Once again, entity can be considered to be the core element. Every entity must use a unique id URN, there is also a type, used to define the structure of the data held, which is also a URN. This URN should correspond to a well-defined data model which can be found on the web. For example the URN https://uri.fiware.org/ns/datamodels/Building is used to define common data model for a Building.

Entities can have properties and relationships. Ideally the name of each property should also be a well defined URN which corresponds to a common concept found across the web (e.g. http://schema.org/address is a common URN for the physical address of an item). The property will also have a value which will reflect the state of that property (e.g name="Checkpoint Markt"). Finally a property may itself have further properties (a.k.a. properties-of-properties) which reflect further information about the property itself. Properties and relationships may in turn have a linked embedded structure (of properties-of-properties or properties-of-relationships or relationships-of-properties or relationships-of-relationships etc.) which lead to the following:

An NGSI LD Data Entity (e.g. a supermarket):

Has an id which must be unique. For example urn:ngsi-ld:Building:store001,

Has type which should be a fully qualified URN of a well defined data model. For example https://uri.fiware.org/ns/datamodels#Building

Has property of the entity, for example, an address attribute which holds the adress of the store. This can be expanded into http://schema.org/address, which is known as a fully qualified name (FQN).

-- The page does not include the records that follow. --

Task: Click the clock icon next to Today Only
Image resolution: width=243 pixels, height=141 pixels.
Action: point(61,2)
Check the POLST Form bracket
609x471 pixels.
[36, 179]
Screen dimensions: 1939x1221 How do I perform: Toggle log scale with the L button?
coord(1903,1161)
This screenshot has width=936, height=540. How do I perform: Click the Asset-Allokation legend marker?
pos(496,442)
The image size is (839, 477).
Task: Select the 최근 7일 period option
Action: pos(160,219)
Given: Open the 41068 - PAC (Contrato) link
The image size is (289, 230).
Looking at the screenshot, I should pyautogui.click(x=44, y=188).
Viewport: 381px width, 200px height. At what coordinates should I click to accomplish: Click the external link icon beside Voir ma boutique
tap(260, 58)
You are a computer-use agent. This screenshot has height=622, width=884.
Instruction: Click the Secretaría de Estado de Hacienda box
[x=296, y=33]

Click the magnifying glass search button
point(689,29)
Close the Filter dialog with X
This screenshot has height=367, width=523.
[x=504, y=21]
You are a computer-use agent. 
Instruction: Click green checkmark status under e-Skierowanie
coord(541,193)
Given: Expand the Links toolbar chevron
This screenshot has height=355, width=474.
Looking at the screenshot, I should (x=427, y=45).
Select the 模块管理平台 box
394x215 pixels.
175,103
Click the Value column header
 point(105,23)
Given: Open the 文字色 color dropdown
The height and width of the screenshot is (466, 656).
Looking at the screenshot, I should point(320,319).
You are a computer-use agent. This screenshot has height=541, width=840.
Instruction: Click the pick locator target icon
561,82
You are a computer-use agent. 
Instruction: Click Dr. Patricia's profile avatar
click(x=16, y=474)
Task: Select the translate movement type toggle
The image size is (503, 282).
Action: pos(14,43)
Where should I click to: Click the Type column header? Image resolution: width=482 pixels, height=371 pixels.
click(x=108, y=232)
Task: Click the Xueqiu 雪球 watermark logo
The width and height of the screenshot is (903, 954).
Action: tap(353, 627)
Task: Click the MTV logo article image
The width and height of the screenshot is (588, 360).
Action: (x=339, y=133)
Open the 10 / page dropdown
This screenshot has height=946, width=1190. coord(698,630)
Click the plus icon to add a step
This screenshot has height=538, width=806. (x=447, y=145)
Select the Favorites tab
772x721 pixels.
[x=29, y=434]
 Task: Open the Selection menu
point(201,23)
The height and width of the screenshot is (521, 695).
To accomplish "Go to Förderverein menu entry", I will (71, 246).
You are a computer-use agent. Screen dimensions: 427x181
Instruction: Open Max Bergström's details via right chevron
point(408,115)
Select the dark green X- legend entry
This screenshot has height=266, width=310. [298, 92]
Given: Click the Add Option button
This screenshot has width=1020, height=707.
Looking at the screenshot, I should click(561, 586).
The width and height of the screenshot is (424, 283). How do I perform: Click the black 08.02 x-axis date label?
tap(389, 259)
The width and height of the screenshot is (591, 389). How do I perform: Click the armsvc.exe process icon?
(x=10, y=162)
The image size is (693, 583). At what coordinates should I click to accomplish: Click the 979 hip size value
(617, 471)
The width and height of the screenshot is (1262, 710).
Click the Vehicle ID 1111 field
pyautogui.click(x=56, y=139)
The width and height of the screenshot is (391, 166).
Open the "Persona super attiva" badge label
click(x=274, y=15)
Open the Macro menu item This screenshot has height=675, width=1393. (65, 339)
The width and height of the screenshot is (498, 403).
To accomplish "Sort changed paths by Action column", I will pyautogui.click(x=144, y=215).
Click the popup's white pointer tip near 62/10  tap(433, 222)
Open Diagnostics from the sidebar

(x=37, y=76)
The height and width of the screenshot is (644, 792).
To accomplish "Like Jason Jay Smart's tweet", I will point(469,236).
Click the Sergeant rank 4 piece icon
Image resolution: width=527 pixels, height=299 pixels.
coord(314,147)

The address, like any property will have a value corresponding to the property address (e.g. Bornholmer Straße 65, 10439 Prenzlauer Berg, Berlin

Has a property-of-a-property of the entity, for example a verified field for the address.

Has a relationship of the entity, for example, a managedBy field where the relationship managedBy corresponds to another data entity : urn:ngsi-ld:Person:bob-the-manager

The relationship managedBy, may itself have a property-of-a-relationship (e.g. since), this holds the date Bob started working the store

The relationship managedBy, may itself have a relationship-of-a-relationship (e.g. subordinateTo), this holds the URN of the area manager above Bob in the hierarchy.

As you can see the knowledge graph is well defined and can be expanded indefinitely.

Relationships will be dealt with in more detail in a subsequent tutorial.

Prerequisites

Docker

To keep things simple all components will be run using Docker. Docker is a container technology which allows to different components isolated into their respective environments.

To install Docker on Windows follow the instructions here

To install Docker on Mac follow the instructions here

To install Docker on Linux follow the instructions here

Docker Compose is a tool for defining and running multi-container Docker applications. A YAML file is used configure the required services for the application. This means all container services can be brought up in a single command. Docker Compose is installed by default as part of Docker for Windows and Docker for Mac, however Linux users will need to follow the instructions found here

Cygwin

We will start up our services using a simple bash script. Windows users should download cygwin to provide a command-line functionality similar to a Linux distribution on Windows.